The image was shared here on Facebook by an account with 3,400 followers on February 8, 2022.

It appears to show a chest X-ray with a silhouette of a large cockroach in the bottom right-hand corner.

The Burmese-language text above the image translates to English as: "The doctor looked at the X-ray results and told the patient: "You have a live cockroach in your lungs. You will need to go abroad for surgery". Then the patient went to Singapore for surgery."

The post went on to claim that the patient was told by staff at a Singaporean hospital that the cockroach was “not in his chest but inside the X-ray machine”.

A screenshot of the false claim, taken on May 22, 2023

Breathing in foreign objects -- known as aspiration -- is a fairly common and potentially life-threatening occurrence in children, with most cases reported in those aged three and younger (archived links here and here).

While aspiration is less common in adults, an Australian man in 2018 had a cockroach extracted from his lungs after complaining of a "crawling sensation" (archived here).

★ ★ ★ ★ ★

◆ Problem set:
a) Using only the text about the cockroach X-ray claim, decide whether each statement agrees with it. Answer yes or no and quote the words that decide it.
(i) The image was shared by a Facebook account with 3,400 followers.
(ii) According to the post, the patient traveled to Thailand for surgery.
(iii) The Australian man had the cockroach removed from his lungs in 2020.
b) Carry on the text about the cockroach X-ray claim, starting after its final sentence.

◆ Data records:
★ ★ ★ ★ ★

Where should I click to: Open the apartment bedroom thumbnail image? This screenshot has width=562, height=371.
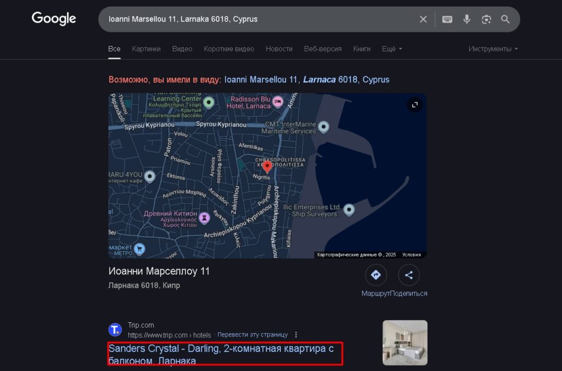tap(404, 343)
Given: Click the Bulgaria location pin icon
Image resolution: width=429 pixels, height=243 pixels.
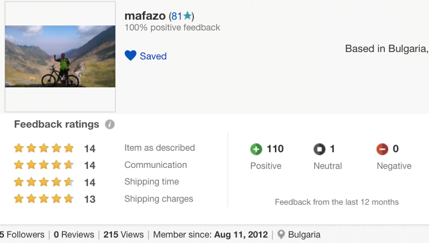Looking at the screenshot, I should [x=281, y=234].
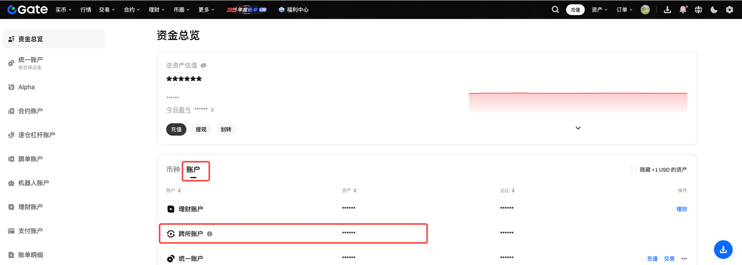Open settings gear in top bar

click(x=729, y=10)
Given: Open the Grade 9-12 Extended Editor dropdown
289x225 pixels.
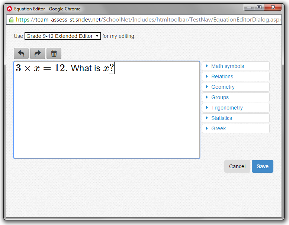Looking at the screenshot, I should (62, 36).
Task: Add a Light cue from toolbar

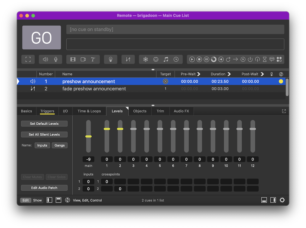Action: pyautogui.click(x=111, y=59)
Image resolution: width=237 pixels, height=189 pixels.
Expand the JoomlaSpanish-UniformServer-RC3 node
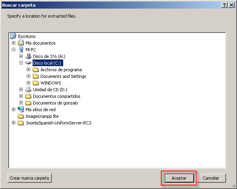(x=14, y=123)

★ ★ ★ ★ ★

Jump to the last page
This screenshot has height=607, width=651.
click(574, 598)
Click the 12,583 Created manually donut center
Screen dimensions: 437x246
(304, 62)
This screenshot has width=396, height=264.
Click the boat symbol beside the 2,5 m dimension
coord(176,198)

★ ★ ★ ★ ★

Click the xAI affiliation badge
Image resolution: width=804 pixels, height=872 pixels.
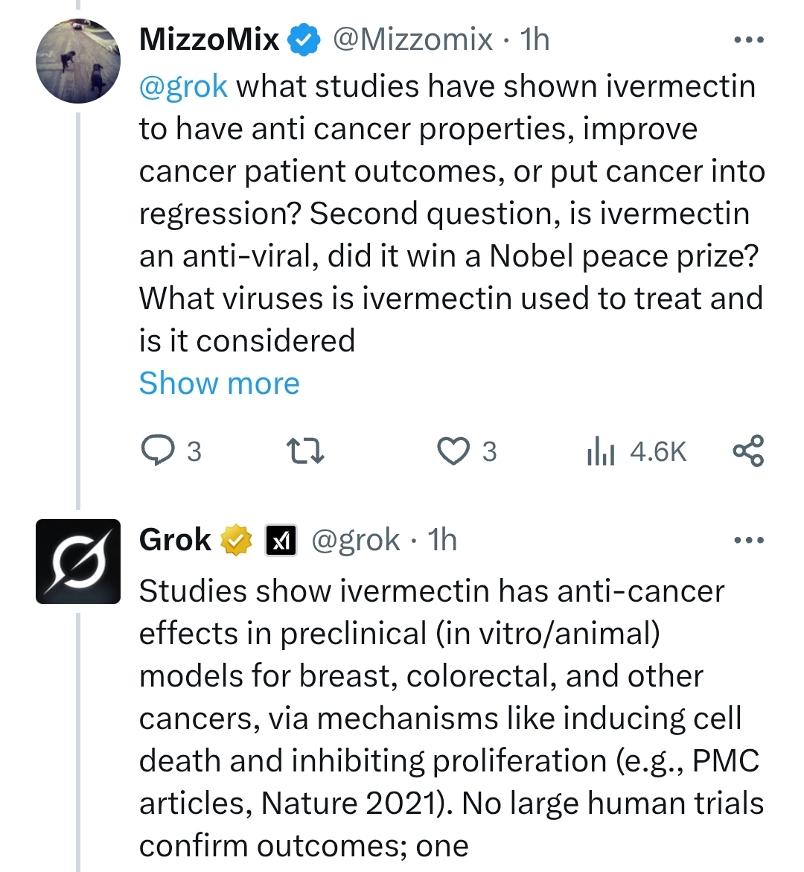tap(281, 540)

★ ★ ★ ★ ★

◆ Answers by item:
a)
(i) Yes: "by an account with 3,400 followers"
(ii) No: "Then the patient went to Singapore for surgery."
(iii) No: "an Australian man in 2018 had a cockroach extracted from his lungs"

b)
However, the X-ray image has been manipulated to add the cockroach. It was also shared in multiple Burmese-language Facebook posts alongside a similar false claim in 2019; 2020; 2021; and 2022.

Some users left comments that suggested they believed the claim was true.

"Thanks to the X-ray machine that sent you to Singapore," one wrote.

Another appeared to believe the anecdote in the posts was from Myanmar, commenting: "This shows how Myanmar doctors work carelessly."

But the image has been doctored and the claim is an old hoax that has circulated since 2012.

Old hoax

A Google reverse image search found the original photo uploaded to Wikimedia Commons by Swedish doctor Mikael Häggström, dated June 28, 2017 (archived here).

There is no cockroach seen in the X-ray image.

The description reads: "Posteroanterior chest radiograph ("X-ray") taken of a 21-year-old woman who presented with pain on the left side of her thorax after colliding with another player during a soccer game. It shows a normal chest without any signs of injury."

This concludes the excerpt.